TechCrunch has named Techstars, for two quarters, the biggest pre-seed investor in the world. For Fanibe, this is a testament to the unique work that goes into the program and its selection process.
“What that says is Techstars is writing checks, and actively writing checks to Africa. The continent is important to us,” she said.
The success brewing from the Lagos program, she said, ties into the hard work of the team but also the two heavyweight brands that came together to create it; Techstars and ARM.
“When you take ARM, which is home to about six other businesses, they have the resources. They have the connections. They’ve done it for years. They’ve been around for a long time,” Fanibe said. “When you take those two powerhouses and you bring them into one program, and all of that energy is dedicated to just 12 startups, that is something.”
“There have been a handful of distribution opportunities that have come through our partnership with ARM for our startups. The fact that we are on the ground working with the founders and can bring to them local partnerships, investors and mentors is super powerful,” the MD Solebo added.
So far, some 20 startups from the Techstars programs globally have gone on to unicorn status, including SendGrid and Uber. Its famous “Mentor Magic” period, two weeks in which participants meet 120 founders who give them feedback about their businesses and product, is also partly responsible for this success.
“It has helped us develop a more holistic and strategic mindset, enabling us to make informed decisions and lead our team effectively,” Odukoya said of the mentorship sessions.

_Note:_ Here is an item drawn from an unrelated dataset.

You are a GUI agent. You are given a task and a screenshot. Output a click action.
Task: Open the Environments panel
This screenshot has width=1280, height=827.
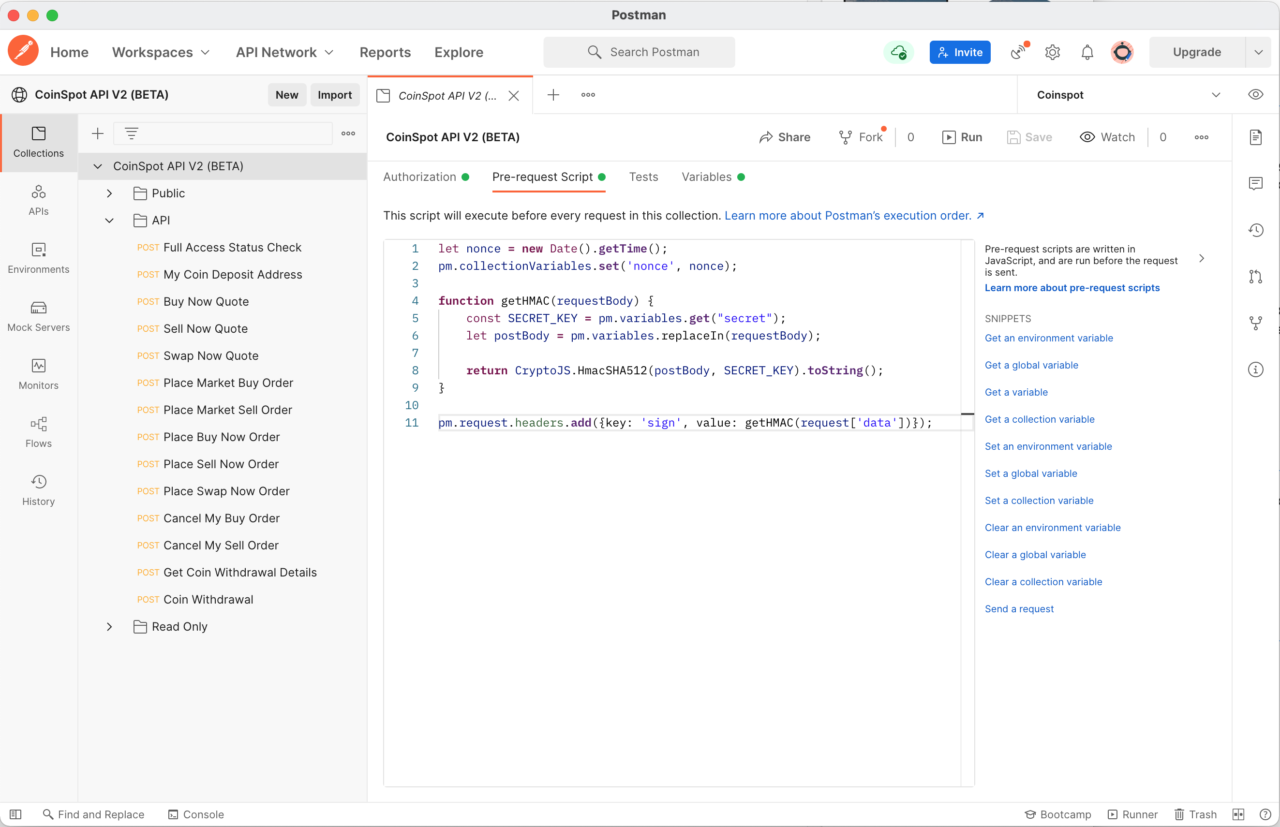[38, 260]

“From those conversations, some founders realise that they are looking at their business the wrong way,” Fanibe said. “We’re a mentorship-driven accelerator. We believe in the power of the network.”
But even after the program, founders can still access Techstars and its resources forever. “We say to founders, Techstars is for life. We’ve invested in you, so we actively care about your business and we will continue to support you,” Fanibe said. Already proving its lifelong commitment to participants, ARM offered them office spaces for the inaugural Lagos cohort.
Techstars alumni startups also have a track record of raising at least a minimum of a million dollars post the program. For Fanibe, its the Techstars magic.
“The credibility and reputation of Techstars have helped in attracting investors’ interest and building trust in our venture,” Odukoya of CDcare Africa said.
While Techstars will focus this year on FinTech, Mobility, E-commerce and TalentTech, it’s not adverse to startups in other tech fields. Last year, when it focused on fintech and property tech, it also had health tech and data startups in the program.
“We have focus areas, but we are an investor. We want to make returns. If your company is great we are going to invest in you,” Fanibe said.
In the selection process this year, the Techstars Lagos team will consider market size, traction, the product and the team in deciding what startups are accepted. However, Fanibe said that the panellists will be laser-focused on the team’s strength.
“The strength of a startup is very directly proportional to the strength of the team. In terms of strength, we are thinking about how well they understand the startup they are building, the relevant experience in that sector, the team cohesion,” she said.
Solebo is particularly interested in the success of not just the program but also the startups because, having lived years in the UK, she sees the opportunities that abound in an economy that encourages innovations.
“As diasporans, we often look at the African continent with rose-tinted glasses because we haven’t lived through the struggles. And I think what that gives me is a certain level of privilege because I have seen what can happen when innovation thrives. But it also gives me this drive to want to come to a region that I didn’t grow up in,” she said. “I believe there is so much potential here and I want to be part of that.”